======== TASK INPUTS

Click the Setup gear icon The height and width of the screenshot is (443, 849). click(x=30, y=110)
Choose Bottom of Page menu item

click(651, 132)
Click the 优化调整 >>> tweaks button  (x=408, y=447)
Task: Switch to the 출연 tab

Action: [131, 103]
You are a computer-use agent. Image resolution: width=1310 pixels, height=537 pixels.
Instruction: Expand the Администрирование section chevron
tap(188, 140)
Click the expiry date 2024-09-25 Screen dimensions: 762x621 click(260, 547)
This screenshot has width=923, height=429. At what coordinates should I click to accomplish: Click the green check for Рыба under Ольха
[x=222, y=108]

================
======== TASK INPUTS

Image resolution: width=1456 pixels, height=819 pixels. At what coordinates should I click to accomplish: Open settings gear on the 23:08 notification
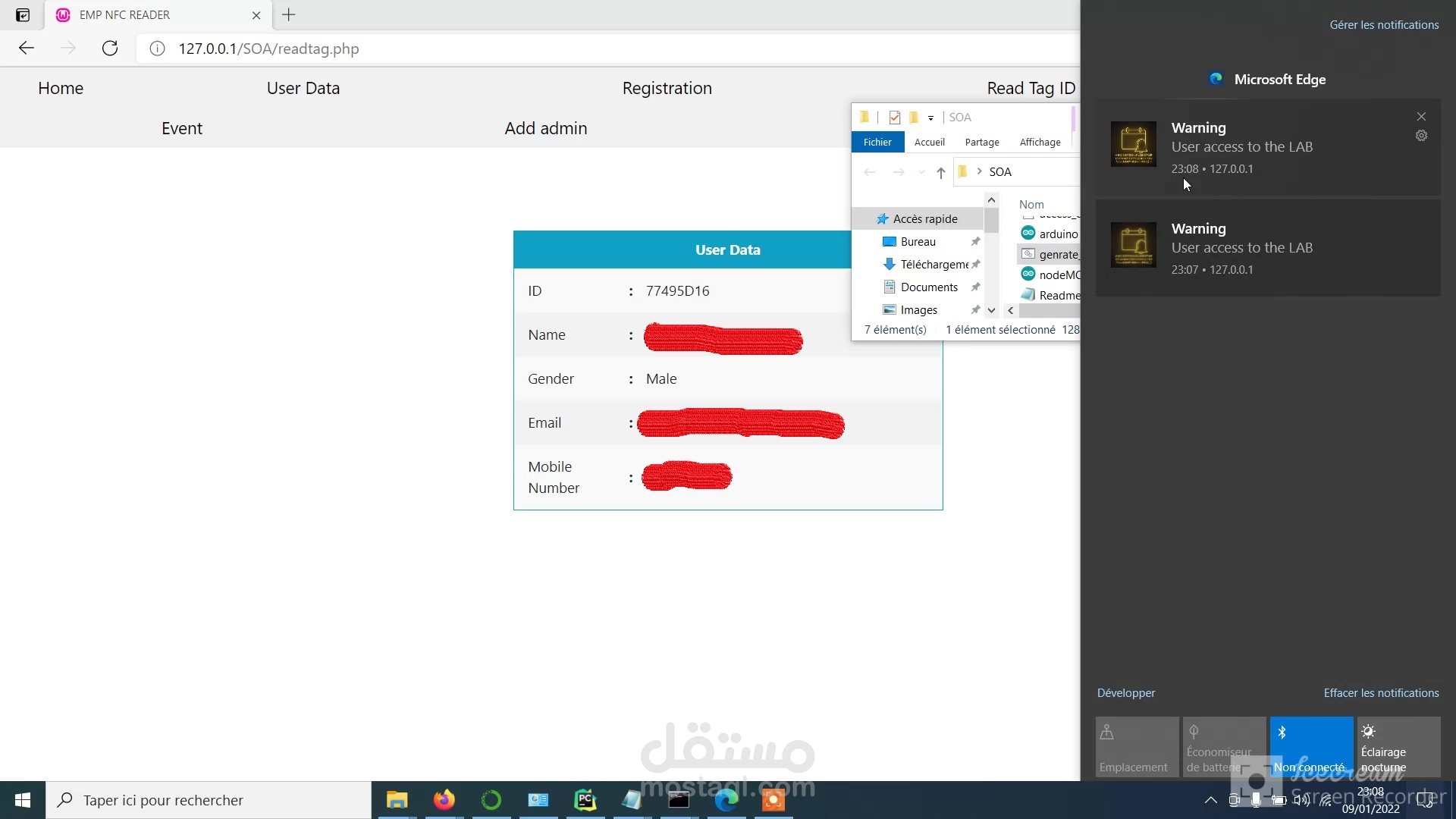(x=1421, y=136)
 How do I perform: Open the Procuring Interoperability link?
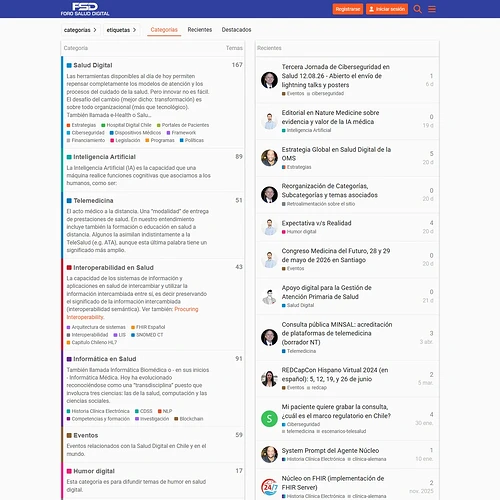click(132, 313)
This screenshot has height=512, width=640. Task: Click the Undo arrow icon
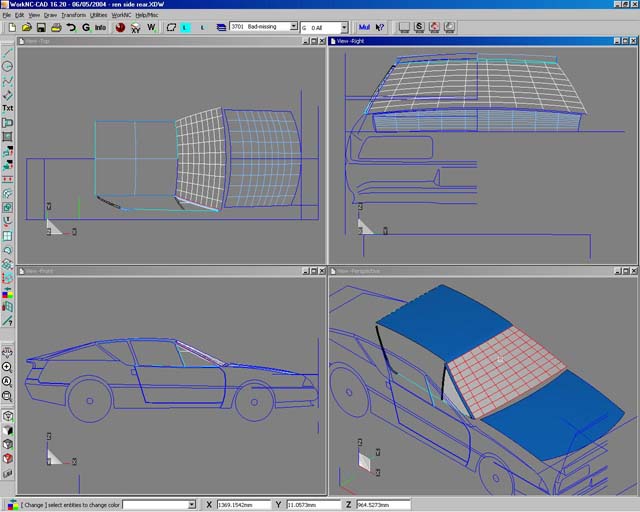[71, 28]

================
======== TASK INPUTS

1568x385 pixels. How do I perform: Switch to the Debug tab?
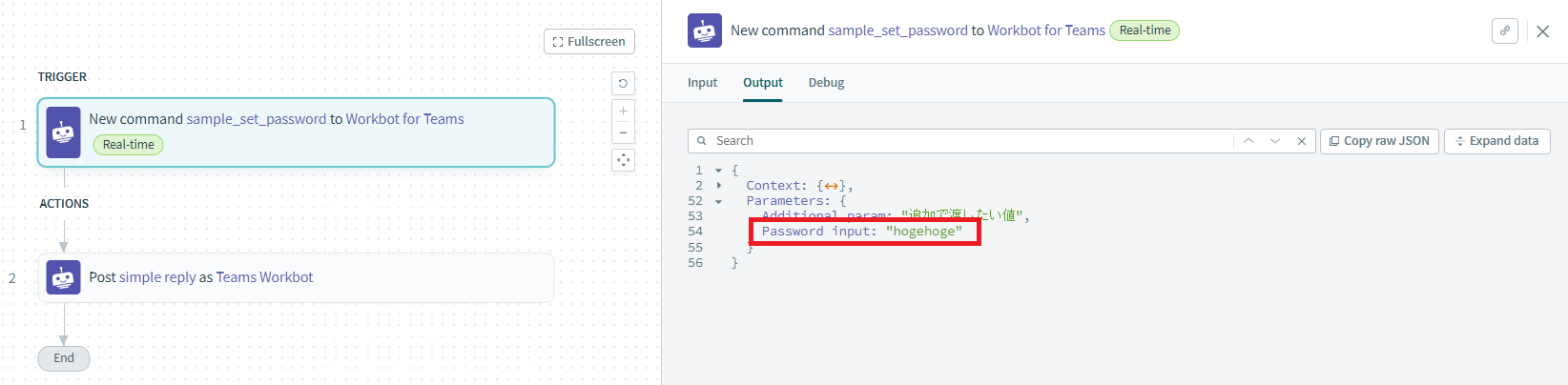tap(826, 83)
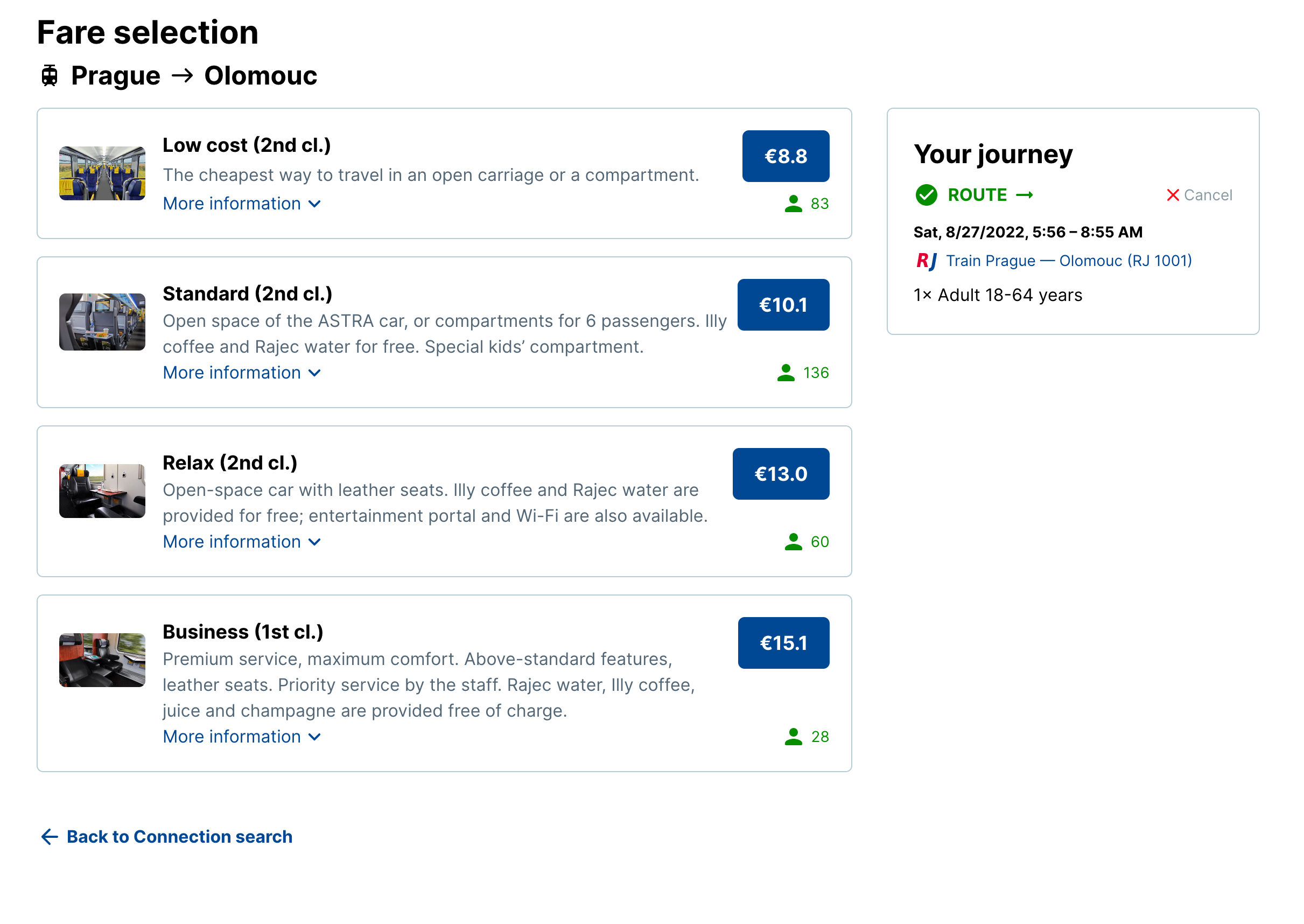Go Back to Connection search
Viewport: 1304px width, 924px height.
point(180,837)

================

— OBJECTIVE —
Edit the entries that open with the line containing "You are a computer-use" and close with the line containing "[x=222, y=108]", changing "screenshot" to "capture" and leaving everything else as it is. Give back only those lines.

— ANSWER FOR THIS EXERCISE —
You are a computer-use agent. Image resolution: width=1310 pixels, height=537 pixels.
Instruction: Expand the Администрирование section chevron
tap(188, 140)
Click the expiry date 2024-09-25 Screen dimensions: 762x621 click(260, 547)
This capture has width=923, height=429. At what coordinates should I click to accomplish: Click the green check for Рыба under Ольха
[x=222, y=108]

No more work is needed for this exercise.